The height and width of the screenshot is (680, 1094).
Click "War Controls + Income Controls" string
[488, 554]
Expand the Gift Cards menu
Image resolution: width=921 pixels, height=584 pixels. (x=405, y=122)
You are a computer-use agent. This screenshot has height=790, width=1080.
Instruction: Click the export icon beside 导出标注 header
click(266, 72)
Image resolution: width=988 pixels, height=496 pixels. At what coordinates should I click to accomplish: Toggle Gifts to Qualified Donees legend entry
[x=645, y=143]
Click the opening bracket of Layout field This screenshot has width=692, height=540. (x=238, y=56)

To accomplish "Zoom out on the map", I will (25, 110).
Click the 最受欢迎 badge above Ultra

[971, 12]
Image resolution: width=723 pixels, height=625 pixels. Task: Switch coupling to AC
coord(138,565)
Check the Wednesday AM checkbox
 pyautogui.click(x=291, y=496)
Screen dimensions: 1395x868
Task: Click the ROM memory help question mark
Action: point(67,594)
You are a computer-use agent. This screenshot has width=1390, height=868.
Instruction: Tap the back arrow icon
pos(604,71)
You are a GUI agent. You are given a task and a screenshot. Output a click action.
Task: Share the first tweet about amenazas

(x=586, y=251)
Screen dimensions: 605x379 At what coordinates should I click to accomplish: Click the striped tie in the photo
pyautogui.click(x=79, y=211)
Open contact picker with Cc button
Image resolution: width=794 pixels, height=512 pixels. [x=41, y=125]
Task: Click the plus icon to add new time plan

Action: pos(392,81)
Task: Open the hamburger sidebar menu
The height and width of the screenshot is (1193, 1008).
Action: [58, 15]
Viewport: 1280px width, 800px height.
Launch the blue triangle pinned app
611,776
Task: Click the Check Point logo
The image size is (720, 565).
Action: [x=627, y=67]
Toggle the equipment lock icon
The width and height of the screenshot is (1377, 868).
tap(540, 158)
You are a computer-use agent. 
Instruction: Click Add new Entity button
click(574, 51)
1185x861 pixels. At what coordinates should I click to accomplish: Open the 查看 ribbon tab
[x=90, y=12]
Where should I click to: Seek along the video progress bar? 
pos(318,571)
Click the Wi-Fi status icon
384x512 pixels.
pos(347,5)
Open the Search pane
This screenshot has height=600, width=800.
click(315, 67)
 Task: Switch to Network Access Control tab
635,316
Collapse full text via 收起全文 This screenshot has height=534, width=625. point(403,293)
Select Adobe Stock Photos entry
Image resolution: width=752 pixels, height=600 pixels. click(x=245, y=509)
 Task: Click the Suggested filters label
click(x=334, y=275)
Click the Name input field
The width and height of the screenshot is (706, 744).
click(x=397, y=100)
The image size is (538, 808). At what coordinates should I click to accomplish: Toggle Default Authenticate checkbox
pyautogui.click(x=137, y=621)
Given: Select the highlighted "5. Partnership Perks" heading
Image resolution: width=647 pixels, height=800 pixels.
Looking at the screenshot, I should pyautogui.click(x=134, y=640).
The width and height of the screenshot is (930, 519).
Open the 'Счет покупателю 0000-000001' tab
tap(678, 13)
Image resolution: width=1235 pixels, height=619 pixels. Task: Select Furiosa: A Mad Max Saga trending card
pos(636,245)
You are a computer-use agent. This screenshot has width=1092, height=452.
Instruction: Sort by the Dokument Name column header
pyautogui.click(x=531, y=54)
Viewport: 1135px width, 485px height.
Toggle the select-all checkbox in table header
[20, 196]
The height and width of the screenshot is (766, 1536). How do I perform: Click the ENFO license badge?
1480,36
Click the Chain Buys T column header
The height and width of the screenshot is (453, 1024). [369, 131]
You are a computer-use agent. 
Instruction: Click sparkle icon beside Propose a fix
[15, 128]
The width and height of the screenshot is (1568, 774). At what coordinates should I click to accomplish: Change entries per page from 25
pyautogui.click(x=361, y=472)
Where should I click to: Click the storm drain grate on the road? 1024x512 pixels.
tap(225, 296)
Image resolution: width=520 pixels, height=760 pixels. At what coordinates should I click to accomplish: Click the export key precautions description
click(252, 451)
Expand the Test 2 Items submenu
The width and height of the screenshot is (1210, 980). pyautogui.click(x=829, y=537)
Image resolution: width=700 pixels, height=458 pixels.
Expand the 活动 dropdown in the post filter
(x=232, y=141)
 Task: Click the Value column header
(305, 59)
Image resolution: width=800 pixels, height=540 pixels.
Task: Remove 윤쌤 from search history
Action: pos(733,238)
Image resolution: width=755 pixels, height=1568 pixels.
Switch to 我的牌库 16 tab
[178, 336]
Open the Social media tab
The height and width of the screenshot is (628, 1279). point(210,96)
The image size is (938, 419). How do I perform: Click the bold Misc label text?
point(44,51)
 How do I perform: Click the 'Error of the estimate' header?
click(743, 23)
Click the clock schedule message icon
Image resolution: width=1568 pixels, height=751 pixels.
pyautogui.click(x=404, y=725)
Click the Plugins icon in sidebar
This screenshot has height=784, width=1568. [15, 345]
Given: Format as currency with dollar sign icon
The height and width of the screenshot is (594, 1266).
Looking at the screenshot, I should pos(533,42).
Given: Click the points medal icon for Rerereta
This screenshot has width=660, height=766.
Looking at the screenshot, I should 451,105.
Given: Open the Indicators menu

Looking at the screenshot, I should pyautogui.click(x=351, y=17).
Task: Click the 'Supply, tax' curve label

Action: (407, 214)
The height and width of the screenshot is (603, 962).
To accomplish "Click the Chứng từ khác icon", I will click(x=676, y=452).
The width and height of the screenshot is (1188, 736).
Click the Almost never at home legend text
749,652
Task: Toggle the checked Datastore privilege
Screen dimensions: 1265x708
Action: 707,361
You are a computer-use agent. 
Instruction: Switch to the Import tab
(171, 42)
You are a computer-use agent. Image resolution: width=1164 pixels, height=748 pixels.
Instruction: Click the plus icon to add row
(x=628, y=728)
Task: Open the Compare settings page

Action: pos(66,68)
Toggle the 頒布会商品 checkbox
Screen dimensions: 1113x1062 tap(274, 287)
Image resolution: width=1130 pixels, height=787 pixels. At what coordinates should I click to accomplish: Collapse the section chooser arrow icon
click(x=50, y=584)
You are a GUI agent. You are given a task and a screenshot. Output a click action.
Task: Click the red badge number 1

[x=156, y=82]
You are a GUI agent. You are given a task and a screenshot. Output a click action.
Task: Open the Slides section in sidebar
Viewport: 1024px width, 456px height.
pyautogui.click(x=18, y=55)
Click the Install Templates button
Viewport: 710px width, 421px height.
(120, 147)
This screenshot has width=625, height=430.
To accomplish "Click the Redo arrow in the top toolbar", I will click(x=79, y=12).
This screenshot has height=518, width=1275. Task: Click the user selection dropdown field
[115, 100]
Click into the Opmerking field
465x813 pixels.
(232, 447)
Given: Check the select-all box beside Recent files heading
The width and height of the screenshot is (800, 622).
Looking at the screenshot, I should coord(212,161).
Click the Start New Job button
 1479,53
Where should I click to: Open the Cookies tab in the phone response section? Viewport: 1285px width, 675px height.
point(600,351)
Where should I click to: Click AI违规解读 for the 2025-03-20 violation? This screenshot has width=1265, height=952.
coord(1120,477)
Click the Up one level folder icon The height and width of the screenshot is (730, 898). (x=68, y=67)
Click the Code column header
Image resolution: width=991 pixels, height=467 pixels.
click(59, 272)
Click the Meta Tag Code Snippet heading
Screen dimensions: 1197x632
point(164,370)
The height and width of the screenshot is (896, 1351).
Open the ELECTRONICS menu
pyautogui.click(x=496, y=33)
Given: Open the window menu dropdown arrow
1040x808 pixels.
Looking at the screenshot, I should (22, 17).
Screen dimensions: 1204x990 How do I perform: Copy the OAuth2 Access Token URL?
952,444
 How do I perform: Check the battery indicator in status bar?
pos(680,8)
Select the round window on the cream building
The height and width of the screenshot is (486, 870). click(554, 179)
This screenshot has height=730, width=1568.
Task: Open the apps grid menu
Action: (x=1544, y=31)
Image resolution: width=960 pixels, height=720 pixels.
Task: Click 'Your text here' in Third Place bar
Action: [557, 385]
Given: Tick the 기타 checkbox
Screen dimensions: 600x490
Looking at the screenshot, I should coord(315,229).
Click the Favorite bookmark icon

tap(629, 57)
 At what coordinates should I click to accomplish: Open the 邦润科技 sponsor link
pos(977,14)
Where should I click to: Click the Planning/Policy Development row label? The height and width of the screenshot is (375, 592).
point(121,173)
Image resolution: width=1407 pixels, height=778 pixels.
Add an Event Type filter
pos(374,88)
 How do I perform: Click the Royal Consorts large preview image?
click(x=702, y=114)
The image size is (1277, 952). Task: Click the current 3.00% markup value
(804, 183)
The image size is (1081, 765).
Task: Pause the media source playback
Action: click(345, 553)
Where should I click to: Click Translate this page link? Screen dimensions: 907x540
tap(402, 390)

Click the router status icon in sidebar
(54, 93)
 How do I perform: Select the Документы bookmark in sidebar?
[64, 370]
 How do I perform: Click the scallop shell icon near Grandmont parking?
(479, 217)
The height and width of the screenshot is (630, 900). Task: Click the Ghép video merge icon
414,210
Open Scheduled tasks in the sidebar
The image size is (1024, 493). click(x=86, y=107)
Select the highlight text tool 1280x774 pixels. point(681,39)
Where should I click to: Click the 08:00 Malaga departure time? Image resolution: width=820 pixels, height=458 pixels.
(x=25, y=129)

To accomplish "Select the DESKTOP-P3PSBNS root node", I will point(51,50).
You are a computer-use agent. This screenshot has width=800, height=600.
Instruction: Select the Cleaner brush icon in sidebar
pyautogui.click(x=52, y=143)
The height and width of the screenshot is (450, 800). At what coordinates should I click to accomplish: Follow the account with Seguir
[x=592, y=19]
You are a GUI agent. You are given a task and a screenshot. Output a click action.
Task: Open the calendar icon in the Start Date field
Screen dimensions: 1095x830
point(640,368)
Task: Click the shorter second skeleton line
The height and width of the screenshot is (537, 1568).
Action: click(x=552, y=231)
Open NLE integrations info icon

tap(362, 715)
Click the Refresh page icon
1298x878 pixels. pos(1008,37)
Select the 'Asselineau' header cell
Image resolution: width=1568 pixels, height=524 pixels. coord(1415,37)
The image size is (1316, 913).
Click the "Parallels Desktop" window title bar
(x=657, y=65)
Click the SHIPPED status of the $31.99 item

Goal of the exercise:
All lines above from the one containing "At what coordinates should I click to accomplish: Open the 邦润科技" to the one containing "Select the highlight text" must be repeated exactly, both lines included, and no others.

Task output:
 At what coordinates should I click to accomplish: Open the 邦润科技 sponsor link
pos(977,14)
Where should I click to: Click the Planning/Policy Development row label? The height and width of the screenshot is (375, 592).
point(121,173)
Image resolution: width=1407 pixels, height=778 pixels.
Add an Event Type filter
pos(374,88)
 How do I perform: Click the Royal Consorts large preview image?
click(x=702, y=114)
The image size is (1277, 952). Task: Click the current 3.00% markup value
(804, 183)
The image size is (1081, 765).
Task: Pause the media source playback
Action: click(345, 553)
Where should I click to: Click Translate this page link? Screen dimensions: 907x540
tap(402, 390)

Click the router status icon in sidebar
(54, 93)
 How do I perform: Select the Документы bookmark in sidebar?
[64, 370]
 How do I perform: Click the scallop shell icon near Grandmont parking?
(479, 217)
The height and width of the screenshot is (630, 900). Task: Click the Ghép video merge icon
414,210
Open Scheduled tasks in the sidebar
The image size is (1024, 493). click(x=86, y=107)
Select the highlight text tool 1280x774 pixels. point(681,39)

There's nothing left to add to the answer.